Quebra agravou-se em dezembro, à semelhança do que aconteceu com vários indicadores que medem o acesso dos portugueses aos cuidados de saúde.

O ano de 2020 teve menos dois milhões de episódios de urgência a chegarem aos hospitais, numa quebra que afetou todos os graus de gravidade da triagem, tendo em dezembro o seu máximo. No último mês do ano, com Portugal a passar da segunda vaga para a terceira da Covid-19, os hospitais tiveram menos 65% de urgências, comparativamente a dezembro de 2019.

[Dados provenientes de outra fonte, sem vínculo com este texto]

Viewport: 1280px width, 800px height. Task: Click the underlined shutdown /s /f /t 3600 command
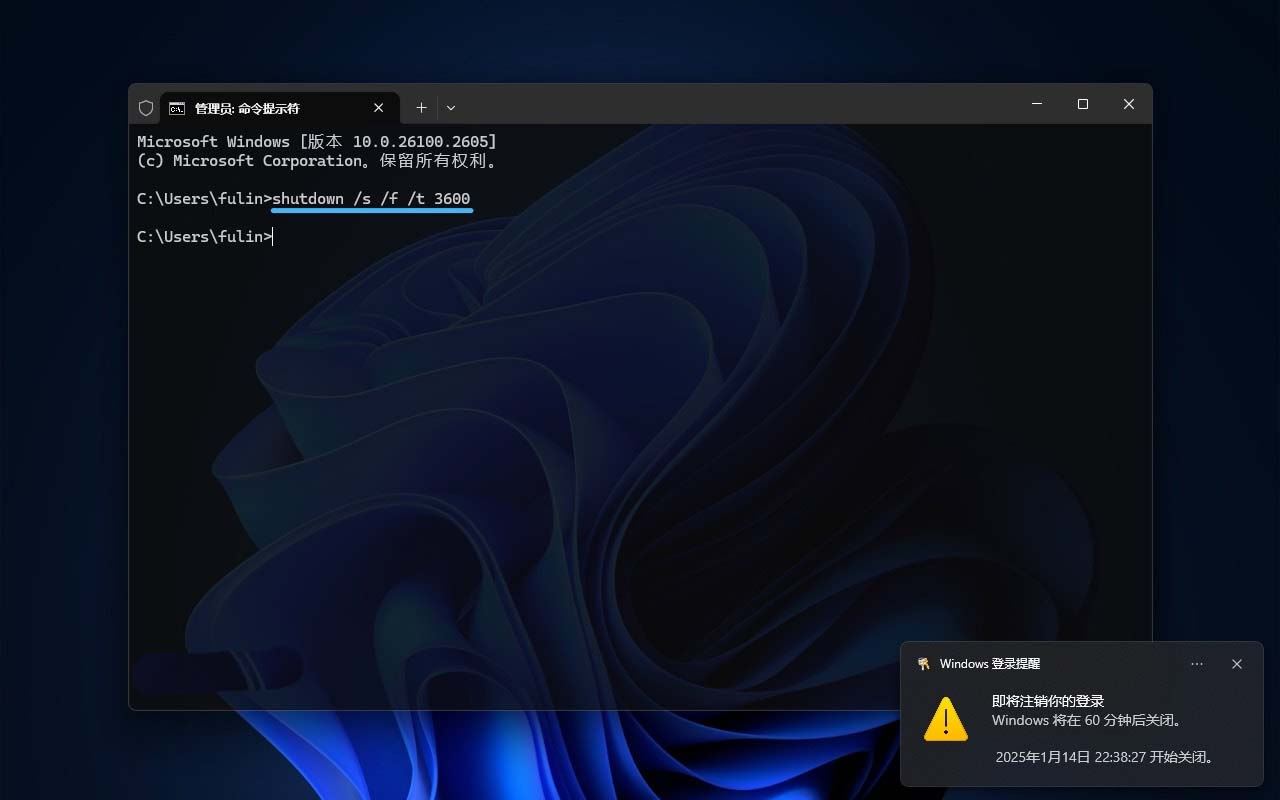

Estes números foram recolhidos e analisados pelo Movimento Saúde em Dia – uma iniciativa da Ordem dos Médicos e da Associação Portuguesa de Administradores Hospitalares com base em números oficiais do Serviço Nacional de Saúde (SNS).

Em quase todas as áreas de assistência médica, desde a enfermagem aos meios complementares de diagnóstico, o cenário foi de quebra abrupta em março e abril (durante o primeiro estado de emergência), mas depois, ao longo dos meses, os números foram ficando mais equilibrados, mesmo que nunca se tenham atingido os níveis de cuidados de saúde de 2019. No final de 2020 quase tudo voltou a agravar-se, nomeadamente a diminuição da procura por urgências hospitalares.

A descida no total de consultas médicas (presenciais e à distância) nos centros de saúde também teve um novo máximo, com uma queda de 21%, Nas cirurgias urgentes a queda chegou aos 21%.